*Instructions to follow*:
Two lines in the data below mark the range: the one with "Screen dimensions: 1568x760" and the one with "Given: Increase the 1.00 bet with plus icon". Return both, along with every line between them, exactly.

Data items
──────────
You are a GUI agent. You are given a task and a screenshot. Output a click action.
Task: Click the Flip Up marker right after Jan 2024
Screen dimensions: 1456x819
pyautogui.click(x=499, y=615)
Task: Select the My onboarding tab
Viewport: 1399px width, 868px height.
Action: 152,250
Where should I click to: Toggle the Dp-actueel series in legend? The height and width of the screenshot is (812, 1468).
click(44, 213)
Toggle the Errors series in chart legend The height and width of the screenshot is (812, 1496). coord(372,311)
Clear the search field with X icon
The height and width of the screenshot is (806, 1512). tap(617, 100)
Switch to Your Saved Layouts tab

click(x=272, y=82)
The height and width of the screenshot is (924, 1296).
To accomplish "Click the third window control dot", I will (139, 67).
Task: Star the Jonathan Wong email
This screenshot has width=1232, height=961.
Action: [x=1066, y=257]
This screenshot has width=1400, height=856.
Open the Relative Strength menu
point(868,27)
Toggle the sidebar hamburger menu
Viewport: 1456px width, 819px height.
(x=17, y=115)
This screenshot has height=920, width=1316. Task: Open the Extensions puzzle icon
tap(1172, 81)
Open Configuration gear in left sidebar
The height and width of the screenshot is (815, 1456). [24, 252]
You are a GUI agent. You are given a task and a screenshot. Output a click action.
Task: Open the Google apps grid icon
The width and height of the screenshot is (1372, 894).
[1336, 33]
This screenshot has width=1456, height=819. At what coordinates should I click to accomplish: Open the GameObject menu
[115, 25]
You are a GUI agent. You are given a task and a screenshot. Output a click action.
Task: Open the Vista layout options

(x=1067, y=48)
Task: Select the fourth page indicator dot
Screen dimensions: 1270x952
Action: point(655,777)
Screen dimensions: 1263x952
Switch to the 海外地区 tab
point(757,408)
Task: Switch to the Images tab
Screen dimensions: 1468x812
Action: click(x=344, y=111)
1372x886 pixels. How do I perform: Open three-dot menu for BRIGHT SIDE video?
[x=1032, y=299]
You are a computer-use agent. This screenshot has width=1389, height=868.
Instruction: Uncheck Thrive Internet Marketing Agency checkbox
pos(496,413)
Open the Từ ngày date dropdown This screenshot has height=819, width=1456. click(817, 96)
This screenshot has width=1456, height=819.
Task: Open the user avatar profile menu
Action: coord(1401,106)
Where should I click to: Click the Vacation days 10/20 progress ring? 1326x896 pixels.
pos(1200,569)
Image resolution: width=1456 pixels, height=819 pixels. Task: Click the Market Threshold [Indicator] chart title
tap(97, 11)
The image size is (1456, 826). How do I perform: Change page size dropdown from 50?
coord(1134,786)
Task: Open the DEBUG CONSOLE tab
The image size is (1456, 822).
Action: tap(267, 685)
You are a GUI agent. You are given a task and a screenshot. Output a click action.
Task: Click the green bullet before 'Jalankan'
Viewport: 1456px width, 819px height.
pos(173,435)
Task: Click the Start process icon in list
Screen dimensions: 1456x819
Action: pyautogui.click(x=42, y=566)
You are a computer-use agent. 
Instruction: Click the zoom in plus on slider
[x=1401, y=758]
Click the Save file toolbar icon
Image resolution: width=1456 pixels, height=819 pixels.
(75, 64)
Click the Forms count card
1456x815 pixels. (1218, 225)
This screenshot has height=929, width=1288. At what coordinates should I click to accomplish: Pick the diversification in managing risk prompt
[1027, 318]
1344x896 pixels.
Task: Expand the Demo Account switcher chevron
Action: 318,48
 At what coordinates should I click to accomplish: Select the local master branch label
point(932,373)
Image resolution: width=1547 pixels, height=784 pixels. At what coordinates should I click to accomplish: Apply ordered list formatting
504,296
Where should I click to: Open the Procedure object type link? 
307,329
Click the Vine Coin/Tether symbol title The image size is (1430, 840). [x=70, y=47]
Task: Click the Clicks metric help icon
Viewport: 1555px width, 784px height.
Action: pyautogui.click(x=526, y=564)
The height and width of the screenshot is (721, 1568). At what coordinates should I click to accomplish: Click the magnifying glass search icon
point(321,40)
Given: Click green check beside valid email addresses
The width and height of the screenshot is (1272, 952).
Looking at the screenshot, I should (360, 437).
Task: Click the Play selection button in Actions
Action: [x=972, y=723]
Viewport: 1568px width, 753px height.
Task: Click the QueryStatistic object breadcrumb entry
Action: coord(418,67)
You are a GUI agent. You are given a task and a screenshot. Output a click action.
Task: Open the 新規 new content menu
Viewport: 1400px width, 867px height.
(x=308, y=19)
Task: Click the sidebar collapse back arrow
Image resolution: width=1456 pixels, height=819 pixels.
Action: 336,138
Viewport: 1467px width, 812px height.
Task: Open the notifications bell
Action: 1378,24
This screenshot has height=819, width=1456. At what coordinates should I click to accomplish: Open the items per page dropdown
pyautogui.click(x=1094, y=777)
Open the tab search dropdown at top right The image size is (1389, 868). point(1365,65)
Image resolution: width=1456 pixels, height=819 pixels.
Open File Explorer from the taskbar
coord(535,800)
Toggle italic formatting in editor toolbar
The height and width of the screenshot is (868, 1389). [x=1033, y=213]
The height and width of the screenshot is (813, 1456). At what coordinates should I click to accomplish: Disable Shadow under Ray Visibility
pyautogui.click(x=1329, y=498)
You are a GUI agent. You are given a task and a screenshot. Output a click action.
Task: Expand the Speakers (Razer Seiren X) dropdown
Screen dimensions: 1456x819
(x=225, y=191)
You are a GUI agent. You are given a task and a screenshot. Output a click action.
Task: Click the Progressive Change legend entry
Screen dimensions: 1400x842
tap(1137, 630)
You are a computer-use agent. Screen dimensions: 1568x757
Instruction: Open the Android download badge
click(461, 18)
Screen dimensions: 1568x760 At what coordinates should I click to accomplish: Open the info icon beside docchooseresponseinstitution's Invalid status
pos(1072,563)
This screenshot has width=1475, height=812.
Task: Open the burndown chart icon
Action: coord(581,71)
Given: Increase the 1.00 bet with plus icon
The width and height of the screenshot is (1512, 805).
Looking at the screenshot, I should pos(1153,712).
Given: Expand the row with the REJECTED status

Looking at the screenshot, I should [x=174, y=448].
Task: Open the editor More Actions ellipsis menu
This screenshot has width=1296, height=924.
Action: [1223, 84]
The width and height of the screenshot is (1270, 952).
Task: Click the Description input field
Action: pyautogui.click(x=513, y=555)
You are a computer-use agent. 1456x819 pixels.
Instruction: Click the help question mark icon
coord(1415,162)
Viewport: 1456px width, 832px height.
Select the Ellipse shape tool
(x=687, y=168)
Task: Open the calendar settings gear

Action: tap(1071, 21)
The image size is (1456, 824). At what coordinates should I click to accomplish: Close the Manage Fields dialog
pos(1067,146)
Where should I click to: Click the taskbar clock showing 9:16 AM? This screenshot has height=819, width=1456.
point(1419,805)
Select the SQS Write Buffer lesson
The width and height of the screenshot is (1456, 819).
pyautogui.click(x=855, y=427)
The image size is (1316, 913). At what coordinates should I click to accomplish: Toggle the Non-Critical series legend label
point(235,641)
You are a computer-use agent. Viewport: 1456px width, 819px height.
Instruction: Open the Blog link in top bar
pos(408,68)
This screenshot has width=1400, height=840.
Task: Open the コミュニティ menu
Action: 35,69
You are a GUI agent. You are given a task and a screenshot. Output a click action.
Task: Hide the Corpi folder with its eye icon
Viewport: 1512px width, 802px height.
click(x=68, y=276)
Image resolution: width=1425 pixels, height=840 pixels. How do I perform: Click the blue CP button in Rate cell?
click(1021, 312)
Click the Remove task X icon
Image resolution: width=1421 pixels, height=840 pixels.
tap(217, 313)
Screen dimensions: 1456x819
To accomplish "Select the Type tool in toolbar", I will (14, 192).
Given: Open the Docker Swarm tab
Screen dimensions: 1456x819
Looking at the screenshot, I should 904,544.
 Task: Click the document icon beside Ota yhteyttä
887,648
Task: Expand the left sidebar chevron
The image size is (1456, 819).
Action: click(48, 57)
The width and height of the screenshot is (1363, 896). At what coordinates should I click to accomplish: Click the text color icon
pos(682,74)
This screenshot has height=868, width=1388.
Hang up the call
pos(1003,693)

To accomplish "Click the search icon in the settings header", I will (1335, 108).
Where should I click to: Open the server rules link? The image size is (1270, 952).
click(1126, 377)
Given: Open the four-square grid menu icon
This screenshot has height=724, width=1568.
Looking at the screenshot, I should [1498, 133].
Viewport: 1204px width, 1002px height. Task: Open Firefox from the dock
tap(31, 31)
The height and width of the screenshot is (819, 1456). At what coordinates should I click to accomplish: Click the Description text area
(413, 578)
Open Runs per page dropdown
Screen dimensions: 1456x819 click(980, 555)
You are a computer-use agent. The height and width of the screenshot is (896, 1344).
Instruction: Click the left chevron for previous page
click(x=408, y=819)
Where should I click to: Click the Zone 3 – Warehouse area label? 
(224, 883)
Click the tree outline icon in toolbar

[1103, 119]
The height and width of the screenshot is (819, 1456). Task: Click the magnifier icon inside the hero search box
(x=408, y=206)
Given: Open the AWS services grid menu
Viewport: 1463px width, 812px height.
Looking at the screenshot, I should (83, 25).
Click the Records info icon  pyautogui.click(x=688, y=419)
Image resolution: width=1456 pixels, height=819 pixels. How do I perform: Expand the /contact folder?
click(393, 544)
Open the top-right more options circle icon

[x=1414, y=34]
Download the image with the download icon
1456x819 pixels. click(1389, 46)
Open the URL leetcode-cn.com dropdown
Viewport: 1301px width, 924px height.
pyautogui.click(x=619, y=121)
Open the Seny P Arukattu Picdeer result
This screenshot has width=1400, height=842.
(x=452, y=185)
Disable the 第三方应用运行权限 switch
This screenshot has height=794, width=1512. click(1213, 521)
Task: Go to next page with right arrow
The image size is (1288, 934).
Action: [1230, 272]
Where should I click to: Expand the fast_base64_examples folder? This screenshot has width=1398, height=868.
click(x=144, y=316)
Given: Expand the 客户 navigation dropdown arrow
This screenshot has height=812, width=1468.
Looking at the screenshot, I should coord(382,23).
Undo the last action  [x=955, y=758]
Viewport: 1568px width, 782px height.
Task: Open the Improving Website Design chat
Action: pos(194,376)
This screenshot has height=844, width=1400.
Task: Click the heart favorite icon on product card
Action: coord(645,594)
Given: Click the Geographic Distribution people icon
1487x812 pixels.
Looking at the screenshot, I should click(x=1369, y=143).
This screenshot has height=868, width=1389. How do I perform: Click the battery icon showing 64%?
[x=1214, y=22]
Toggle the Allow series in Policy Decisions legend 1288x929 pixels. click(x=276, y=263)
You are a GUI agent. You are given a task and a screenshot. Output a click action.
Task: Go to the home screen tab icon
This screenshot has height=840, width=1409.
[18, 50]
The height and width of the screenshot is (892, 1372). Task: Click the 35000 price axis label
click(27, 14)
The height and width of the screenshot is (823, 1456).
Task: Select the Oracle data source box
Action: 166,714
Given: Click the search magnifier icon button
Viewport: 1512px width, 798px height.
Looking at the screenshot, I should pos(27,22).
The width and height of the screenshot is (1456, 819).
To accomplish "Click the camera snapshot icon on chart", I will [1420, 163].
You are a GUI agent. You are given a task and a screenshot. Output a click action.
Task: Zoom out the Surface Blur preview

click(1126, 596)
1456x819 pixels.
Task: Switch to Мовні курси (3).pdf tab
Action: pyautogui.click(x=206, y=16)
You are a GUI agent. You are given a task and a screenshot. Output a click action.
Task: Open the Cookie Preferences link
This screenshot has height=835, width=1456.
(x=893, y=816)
──────────
*Solution for this exercise*:
Screen dimensions: 1568x760 At what coordinates should I click to accomplish: Open the info icon beside docchooseresponseinstitution's Invalid status
pos(1072,563)
This screenshot has width=1475, height=812.
Task: Open the burndown chart icon
Action: coord(581,71)
Given: Increase the 1.00 bet with plus icon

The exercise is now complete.